**Task item:** The answer should be each line from the entries below that has the word "search" in it.

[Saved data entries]
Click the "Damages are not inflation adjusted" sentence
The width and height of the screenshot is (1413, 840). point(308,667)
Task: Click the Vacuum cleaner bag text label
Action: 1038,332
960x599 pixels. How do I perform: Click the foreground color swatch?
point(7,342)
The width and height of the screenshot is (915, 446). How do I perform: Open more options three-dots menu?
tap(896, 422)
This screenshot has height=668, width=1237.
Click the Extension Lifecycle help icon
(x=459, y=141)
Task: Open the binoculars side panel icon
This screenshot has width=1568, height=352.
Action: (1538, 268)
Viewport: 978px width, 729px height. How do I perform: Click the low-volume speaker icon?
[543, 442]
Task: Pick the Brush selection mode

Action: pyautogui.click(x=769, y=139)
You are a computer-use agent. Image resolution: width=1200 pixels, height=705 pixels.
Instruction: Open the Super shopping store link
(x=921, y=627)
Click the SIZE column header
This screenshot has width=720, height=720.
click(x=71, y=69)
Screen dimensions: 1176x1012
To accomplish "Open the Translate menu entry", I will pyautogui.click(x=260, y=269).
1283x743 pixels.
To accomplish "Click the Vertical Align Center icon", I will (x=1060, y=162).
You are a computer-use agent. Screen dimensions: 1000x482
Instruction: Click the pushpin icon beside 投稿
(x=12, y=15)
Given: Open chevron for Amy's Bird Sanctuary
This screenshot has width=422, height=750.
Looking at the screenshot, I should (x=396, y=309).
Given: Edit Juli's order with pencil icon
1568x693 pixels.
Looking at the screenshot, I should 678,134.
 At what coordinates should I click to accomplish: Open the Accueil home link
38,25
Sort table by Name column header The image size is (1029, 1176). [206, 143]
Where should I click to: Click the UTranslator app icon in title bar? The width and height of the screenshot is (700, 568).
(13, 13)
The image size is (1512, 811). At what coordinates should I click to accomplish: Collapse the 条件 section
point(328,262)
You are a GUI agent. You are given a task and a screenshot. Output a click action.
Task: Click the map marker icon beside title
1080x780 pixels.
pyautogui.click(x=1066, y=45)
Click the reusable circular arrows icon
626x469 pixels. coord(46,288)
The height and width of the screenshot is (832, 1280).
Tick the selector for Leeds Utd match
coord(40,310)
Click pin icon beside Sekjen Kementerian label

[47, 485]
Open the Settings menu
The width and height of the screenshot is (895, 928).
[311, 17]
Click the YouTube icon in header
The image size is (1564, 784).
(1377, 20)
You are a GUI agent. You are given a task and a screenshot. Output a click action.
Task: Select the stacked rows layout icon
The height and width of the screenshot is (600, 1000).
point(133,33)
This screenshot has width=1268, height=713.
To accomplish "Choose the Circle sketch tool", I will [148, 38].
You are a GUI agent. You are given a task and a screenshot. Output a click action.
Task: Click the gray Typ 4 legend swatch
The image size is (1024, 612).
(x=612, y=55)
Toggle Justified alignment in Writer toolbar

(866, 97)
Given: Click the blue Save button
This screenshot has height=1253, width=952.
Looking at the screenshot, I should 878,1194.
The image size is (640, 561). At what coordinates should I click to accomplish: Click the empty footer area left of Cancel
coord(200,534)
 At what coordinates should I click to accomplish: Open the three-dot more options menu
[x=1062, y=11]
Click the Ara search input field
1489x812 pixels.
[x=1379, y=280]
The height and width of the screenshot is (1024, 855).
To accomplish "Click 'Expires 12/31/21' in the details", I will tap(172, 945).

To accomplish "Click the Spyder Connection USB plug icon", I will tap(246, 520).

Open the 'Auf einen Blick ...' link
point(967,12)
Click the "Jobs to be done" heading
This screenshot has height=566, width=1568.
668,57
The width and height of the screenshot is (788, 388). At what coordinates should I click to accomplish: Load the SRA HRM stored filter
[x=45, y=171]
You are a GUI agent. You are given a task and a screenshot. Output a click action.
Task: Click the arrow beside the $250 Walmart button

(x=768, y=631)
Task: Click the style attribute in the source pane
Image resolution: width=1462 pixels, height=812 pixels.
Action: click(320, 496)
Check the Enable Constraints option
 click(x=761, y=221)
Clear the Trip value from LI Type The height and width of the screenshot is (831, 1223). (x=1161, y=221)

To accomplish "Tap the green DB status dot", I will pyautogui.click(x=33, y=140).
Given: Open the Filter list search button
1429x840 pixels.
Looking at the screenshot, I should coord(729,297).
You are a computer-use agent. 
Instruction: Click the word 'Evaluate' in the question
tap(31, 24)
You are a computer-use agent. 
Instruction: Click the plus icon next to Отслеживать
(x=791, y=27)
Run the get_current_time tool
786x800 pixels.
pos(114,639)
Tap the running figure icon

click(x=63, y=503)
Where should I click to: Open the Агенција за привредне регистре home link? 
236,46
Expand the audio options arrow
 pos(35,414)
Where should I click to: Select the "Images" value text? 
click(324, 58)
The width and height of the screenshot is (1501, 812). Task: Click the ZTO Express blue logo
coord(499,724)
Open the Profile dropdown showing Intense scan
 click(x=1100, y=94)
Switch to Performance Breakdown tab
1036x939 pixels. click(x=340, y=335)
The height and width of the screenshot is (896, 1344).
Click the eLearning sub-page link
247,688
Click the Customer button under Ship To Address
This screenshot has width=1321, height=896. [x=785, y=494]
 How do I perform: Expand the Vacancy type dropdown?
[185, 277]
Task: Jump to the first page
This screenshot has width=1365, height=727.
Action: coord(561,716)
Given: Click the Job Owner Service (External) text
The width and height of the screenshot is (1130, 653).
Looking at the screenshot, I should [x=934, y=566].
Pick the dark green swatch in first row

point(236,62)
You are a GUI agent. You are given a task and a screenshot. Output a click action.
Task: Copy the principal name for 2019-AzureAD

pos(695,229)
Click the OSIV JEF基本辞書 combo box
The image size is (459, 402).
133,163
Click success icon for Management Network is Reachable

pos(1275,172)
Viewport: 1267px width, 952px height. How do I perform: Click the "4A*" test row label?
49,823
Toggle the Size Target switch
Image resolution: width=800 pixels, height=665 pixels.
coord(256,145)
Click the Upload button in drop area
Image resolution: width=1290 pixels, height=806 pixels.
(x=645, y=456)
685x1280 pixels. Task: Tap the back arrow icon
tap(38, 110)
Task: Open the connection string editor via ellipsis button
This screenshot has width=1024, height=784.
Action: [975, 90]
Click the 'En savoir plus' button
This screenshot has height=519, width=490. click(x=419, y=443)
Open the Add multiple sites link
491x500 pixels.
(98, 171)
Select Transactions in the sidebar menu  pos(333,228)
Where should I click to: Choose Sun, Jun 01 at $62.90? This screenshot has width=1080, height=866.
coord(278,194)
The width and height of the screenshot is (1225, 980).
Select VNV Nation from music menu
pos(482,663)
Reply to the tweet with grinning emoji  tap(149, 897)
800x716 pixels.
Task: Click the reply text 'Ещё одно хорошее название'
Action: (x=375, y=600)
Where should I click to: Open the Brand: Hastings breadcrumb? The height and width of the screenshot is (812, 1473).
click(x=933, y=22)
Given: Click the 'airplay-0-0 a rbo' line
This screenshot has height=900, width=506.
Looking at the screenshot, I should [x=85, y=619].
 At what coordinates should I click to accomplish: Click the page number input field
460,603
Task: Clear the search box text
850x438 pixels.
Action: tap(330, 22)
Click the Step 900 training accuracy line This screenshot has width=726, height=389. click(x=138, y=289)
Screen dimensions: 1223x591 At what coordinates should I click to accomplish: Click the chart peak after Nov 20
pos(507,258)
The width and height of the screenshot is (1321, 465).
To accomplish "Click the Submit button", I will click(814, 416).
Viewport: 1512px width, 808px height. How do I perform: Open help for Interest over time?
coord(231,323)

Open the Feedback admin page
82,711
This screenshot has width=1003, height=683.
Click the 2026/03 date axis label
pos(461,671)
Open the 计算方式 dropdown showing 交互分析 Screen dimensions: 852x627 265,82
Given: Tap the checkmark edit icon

**Task response:**
Click the Ara search input field
Given: Open the Filter list search button
Task: Clear the search box text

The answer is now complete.